Not all parts can even be made with injection molding, so you will have to be sure you are only making parts that can be injection molded on this machine.

Designing a mold takes special knowledge and special software to do it “quickly”. For instance, you need 2-3 degree draft angles on all edges of almost all parts. On some molds, you have to retool a few times to optimize the release. That means huge costs- we have never made a mold that just works the first time… Granted, we do challenging parts, and we have incentive to make it work since we make thousands of each part. The smaller the quantity, the more fragile the economics are and the easier the whole cost model falls apart since you have to amortize by the number of parts. My bet is that the payoff for these machines is only when you make hundreds, maybe a couple thousand parts.

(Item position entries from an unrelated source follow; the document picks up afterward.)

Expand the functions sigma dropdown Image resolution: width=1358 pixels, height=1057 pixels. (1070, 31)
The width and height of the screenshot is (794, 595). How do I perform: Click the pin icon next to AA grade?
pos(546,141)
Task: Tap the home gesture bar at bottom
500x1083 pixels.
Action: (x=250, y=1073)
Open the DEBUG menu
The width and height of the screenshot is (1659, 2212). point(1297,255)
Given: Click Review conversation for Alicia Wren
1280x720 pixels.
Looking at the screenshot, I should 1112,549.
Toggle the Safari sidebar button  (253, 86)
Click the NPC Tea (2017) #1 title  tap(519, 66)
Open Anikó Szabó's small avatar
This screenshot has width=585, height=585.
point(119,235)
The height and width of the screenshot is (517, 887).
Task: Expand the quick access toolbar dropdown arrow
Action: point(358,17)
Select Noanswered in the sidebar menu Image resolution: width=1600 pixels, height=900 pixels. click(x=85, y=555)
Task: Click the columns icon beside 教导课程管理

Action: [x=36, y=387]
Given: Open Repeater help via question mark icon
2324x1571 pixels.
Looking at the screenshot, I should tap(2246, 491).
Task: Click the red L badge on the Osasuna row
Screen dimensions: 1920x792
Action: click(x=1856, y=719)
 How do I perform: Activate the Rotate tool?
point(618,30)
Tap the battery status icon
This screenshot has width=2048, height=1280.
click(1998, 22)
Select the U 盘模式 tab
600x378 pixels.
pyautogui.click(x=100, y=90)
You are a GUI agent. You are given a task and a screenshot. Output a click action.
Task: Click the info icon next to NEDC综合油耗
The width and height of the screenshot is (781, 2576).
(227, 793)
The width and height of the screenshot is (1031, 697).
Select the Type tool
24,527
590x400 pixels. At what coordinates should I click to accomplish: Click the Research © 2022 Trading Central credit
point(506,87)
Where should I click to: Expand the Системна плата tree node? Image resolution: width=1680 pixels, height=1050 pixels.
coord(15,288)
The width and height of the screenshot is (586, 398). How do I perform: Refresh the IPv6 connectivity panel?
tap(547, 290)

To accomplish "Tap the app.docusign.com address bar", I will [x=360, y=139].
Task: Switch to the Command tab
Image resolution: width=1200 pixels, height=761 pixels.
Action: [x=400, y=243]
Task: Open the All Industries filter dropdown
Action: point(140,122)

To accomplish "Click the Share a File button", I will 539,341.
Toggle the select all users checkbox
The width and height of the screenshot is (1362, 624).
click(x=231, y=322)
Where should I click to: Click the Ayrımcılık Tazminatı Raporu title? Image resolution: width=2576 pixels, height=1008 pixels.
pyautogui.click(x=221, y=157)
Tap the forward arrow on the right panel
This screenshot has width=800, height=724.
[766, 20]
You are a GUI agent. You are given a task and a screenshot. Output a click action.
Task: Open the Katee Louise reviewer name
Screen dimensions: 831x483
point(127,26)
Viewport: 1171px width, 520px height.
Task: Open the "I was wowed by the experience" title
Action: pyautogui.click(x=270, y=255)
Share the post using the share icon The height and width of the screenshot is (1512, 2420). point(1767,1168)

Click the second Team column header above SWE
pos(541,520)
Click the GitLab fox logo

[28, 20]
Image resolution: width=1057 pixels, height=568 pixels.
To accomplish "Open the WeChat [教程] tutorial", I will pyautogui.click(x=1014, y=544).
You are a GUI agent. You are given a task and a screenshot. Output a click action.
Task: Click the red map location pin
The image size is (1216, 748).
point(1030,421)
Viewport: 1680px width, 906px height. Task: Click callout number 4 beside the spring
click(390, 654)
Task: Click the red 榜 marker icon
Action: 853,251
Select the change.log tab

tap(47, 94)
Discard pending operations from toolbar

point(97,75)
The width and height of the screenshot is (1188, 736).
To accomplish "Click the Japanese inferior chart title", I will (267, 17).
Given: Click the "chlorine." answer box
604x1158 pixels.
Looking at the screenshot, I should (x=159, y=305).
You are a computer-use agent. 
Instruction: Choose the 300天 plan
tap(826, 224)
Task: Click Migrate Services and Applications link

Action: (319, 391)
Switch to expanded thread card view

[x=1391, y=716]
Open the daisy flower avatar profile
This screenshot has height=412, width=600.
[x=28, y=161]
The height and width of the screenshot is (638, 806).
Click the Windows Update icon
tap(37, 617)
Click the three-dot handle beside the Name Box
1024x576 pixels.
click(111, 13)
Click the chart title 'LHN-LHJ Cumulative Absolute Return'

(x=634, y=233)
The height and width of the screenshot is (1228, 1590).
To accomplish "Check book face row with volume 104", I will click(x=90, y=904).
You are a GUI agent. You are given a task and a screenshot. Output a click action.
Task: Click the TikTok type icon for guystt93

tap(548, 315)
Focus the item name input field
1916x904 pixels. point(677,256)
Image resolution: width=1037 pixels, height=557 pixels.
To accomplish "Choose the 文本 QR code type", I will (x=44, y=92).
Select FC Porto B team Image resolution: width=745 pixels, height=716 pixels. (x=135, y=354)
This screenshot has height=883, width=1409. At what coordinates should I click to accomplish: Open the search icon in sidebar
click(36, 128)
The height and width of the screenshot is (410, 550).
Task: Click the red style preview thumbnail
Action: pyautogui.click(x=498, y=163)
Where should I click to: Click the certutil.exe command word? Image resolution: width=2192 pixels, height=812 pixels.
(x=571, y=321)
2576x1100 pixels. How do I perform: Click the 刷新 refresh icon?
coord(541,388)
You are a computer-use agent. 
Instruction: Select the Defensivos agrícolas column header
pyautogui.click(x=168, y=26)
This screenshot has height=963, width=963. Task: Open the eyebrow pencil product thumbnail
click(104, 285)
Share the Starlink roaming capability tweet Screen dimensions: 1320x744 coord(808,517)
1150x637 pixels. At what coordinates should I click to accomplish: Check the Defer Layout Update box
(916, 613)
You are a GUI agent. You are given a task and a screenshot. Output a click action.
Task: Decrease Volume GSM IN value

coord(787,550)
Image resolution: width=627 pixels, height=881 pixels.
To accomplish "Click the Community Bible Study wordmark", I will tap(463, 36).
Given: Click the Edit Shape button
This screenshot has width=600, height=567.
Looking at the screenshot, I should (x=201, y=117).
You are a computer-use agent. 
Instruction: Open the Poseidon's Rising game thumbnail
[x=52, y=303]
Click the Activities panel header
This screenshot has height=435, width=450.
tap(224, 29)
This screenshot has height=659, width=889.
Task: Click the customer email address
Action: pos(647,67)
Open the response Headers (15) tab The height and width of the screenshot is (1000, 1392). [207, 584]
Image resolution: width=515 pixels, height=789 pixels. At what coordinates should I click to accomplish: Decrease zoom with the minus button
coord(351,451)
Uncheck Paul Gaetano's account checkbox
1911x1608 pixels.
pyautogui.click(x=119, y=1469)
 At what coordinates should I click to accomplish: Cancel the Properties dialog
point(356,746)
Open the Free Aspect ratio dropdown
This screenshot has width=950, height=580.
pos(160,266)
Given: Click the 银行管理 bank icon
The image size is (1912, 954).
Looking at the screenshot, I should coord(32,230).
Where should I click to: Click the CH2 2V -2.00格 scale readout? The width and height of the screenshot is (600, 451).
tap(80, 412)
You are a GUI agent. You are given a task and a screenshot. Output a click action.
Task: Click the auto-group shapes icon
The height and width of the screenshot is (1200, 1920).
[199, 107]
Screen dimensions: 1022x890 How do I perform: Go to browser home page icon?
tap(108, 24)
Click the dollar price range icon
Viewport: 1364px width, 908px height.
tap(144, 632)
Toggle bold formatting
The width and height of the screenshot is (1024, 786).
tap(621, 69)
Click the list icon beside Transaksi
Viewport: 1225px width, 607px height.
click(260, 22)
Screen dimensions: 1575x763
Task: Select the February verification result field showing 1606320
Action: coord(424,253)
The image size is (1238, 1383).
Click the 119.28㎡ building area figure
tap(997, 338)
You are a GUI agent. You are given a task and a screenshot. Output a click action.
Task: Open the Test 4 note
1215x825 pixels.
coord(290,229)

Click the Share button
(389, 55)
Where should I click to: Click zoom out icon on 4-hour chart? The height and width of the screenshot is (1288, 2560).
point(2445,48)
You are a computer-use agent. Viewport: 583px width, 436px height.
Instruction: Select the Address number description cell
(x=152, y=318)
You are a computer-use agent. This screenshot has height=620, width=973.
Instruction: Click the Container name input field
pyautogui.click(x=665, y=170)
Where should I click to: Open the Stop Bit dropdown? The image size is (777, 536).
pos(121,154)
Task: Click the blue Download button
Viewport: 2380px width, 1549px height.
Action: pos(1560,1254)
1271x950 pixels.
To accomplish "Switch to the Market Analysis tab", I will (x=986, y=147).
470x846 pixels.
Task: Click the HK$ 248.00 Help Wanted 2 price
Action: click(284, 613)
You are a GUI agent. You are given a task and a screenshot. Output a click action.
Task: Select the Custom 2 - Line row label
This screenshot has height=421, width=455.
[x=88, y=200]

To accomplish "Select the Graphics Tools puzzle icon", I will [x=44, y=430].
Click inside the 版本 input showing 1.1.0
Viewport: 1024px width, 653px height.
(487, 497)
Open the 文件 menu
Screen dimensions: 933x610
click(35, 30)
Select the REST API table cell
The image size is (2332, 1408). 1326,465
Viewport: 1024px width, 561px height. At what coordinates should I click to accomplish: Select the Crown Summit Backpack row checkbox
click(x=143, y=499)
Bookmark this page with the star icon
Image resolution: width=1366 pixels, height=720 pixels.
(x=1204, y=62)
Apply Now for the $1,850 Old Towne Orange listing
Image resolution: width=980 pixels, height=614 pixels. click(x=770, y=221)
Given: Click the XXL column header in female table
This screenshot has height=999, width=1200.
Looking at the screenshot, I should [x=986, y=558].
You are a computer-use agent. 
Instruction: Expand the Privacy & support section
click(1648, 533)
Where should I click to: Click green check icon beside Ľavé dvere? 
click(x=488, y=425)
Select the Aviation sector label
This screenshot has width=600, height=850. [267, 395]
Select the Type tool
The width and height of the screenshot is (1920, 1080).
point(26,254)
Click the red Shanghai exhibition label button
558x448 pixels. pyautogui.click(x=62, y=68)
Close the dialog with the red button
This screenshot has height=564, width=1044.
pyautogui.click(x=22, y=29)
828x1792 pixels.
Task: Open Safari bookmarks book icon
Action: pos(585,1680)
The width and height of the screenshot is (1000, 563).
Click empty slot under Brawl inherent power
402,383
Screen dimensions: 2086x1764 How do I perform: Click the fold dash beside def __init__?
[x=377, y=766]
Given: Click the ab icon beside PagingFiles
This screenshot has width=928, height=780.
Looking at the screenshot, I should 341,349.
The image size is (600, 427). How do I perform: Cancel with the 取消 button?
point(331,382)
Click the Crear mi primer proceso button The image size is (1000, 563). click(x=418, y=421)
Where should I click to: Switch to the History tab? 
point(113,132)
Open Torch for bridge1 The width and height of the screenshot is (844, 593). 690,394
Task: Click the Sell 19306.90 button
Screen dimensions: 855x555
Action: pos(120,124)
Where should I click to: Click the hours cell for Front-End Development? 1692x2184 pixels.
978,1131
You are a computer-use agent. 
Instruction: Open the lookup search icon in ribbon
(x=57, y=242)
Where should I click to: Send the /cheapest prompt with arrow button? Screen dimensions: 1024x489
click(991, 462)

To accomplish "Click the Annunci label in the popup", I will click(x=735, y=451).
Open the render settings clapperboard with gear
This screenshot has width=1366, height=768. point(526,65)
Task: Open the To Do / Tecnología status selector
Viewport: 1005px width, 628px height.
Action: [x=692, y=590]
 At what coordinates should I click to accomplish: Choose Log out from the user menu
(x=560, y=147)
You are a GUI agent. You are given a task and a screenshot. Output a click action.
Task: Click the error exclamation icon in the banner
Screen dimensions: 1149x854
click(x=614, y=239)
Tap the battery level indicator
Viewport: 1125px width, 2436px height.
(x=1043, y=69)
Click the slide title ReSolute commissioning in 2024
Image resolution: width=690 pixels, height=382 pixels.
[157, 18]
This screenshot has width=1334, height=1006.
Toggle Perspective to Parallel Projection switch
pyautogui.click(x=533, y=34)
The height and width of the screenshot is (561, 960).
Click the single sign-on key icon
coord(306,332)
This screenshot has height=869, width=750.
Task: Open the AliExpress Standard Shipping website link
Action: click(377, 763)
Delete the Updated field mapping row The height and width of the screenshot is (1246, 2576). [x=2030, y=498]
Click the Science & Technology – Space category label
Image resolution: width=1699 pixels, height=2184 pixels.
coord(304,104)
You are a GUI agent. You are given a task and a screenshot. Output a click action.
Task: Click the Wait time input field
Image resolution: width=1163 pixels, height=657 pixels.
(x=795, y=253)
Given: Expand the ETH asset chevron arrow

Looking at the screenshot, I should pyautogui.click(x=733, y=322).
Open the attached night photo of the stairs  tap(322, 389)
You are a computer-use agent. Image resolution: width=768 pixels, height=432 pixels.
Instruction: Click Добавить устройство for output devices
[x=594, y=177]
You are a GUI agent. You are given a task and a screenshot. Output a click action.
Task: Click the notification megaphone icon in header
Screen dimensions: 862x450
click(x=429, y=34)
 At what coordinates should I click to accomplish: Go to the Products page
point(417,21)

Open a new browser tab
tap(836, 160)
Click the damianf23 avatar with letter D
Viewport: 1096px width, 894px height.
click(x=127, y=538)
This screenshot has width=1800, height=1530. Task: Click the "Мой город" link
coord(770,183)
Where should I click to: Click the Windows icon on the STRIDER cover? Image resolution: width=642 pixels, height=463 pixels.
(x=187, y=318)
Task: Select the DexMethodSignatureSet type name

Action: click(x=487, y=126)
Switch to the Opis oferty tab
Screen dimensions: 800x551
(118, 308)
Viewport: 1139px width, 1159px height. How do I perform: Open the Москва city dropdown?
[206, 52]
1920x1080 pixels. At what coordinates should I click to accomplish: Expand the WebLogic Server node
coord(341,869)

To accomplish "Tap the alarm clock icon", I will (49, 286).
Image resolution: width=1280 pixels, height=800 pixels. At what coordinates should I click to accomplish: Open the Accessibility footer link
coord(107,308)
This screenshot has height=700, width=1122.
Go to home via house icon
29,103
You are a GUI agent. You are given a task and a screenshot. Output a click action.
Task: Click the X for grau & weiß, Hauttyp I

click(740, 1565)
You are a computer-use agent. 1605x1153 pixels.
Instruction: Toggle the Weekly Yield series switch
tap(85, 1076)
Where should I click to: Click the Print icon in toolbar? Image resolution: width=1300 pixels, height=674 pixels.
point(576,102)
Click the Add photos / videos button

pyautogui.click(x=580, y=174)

All molds have a lifespan too. Aluminum molds will cost thousands to outsource and start degrading after a few thousand parts. 3D printed molds will have a dramatically shorter useful lifespan if they work at all. The mold must be really really smooth for release and I don’t see 3D printed molds doing even hundreds of parts.

Food temperatures, plastic temperatures and metal temperatures needed to injection mold are night and day apart on the spectrum. Any machine claiming to do all three is some kind of magic fairy dust. The variables are staggering across all the possible materials. It’s crazy.

The marketing video says “simply Cnc…” (The molds) get them “same day”… Hahaha. That’s, ah, not realistic. Cnc isn’t simple. Same day anything is ridiculous. You must have the two surfaces so glass-flat just to seal the two part mold. Have you ever tried to print something that large without warp? Even pla will warp that big. You will need to machine even plastic parts to seal properly.

The list goes on, but judging from the (lack of) interest in this thread, the state of their website, the fact that I can’t find them on Kickstarter, and the extremely limited success of similar campaigns… This is dead in the water anyway.

Do I want a desktop injection molder? Yes. But this doesn’t bring the details needed to gain any confidence that this is the one.

Brook
Printrbot

Hi @Brook_Drumm ​, I hope in this post, I could you ask you your opinion of:

Thank you

@Brook_Drumm All valid points.
They definitely gloss over the mold making difficulty. And the time needed for cooling, … . It seems an app will notify you when parts are ready :slight_smile:
Apart from that, the machine is of complexity of other machines out there. This post in the board is interesting:
https://community.allforge.com/t/mold-hub-and-and-ejection-for-allforge-vs-modika/448/8

Note that they don’t do a kickstarter anymore, instead they work on their site with eg paypal, and you have money back guarantee if you cancel like that, which is better than kickstarter I believe (provided they don’t go out of business).